**Parts of the exercise**
1) Decide whether each statement agrees with the article on New York City's rat czar. Answer yes or no, and quote the words of the article that settle it.
(a) The official title of the new position is "director of rodent mitigation."
(b) According to the article, rats have been a scourge of the city since the 1800s.
(c) Eric Adams fought rats while he was Brooklyn borough president.
2) In one to three sentences, explain what the newly created job in the rat czar article is meant to accomplish and what the article says about earlier efforts toward that goal.
3) List every century or decade named in the article on New York City's rat czar.

**Document extract**
***
Now hiring: New York City ‘rat czar’. Requirements: ‘Killer instinct’ and ‘bloodthirsty’ attitude

AP

If there is one defining arc throughout the political career of New York City mayor Eric Adams, it is his mission to kill as many rats as possible.

The city is now hiring for a newly created position of “director of rodent mitigation,” a so-called “rat czar” tasked with the eradication of an animal that city officials have spent decades trying, and failing, to destroy.

As Brooklyn borough president, Mr Adams waged his own war on rats, a scourge of the city since the 1700s, with historical attempts at citywide eradication ranging from open-season shooting in the 1800s to the proposed demolitions of burrow nests in the 1960s.

Centuries after the brown rat arrived in what would become New York City, an atypically irreverent job listing for the position in Mayor Adams’s administration asks whether potential candidates “have what it takes to do the impossible”.
***
**Supplied material**
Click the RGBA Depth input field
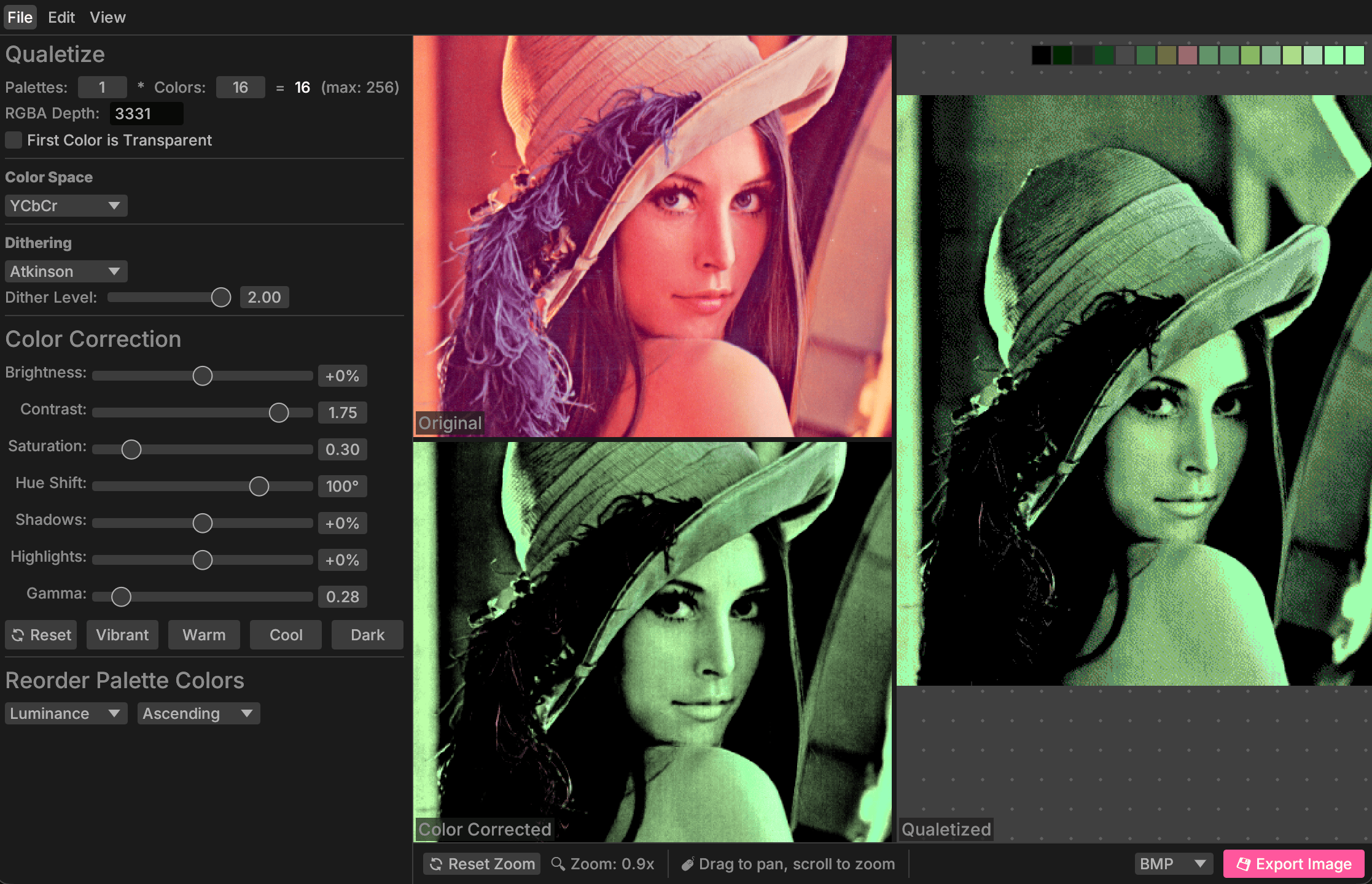This screenshot has height=884, width=1372. pos(146,114)
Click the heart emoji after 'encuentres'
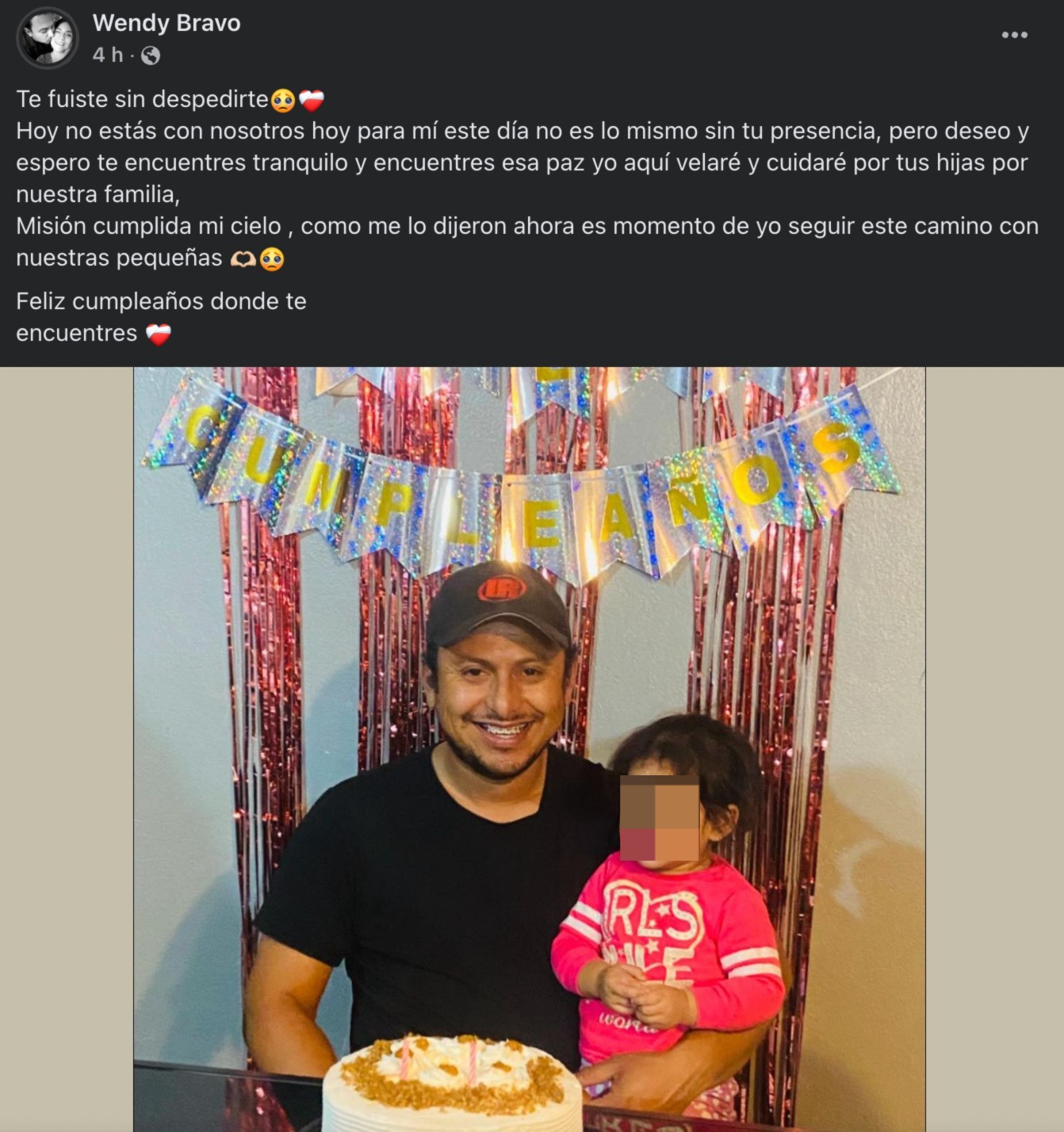Image resolution: width=1064 pixels, height=1132 pixels. [x=159, y=335]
***
**Task responses**
1)
(a) Yes: "a newly created position of “director of rodent mitigation,”"
(b) No: "a scourge of the city since the 1700s"
(c) Yes: "As Brooklyn borough president, Mr Adams waged his own war on rats"

2) The director of rodent mitigation is tasked with eradicating rats, which city officials have spent decades trying and failing to destroy. Earlier citywide attempts ranged from open-season shooting in the 1800s to proposed demolitions of burrow nests in the 1960s.

3) 1700s, 1800s, 1960s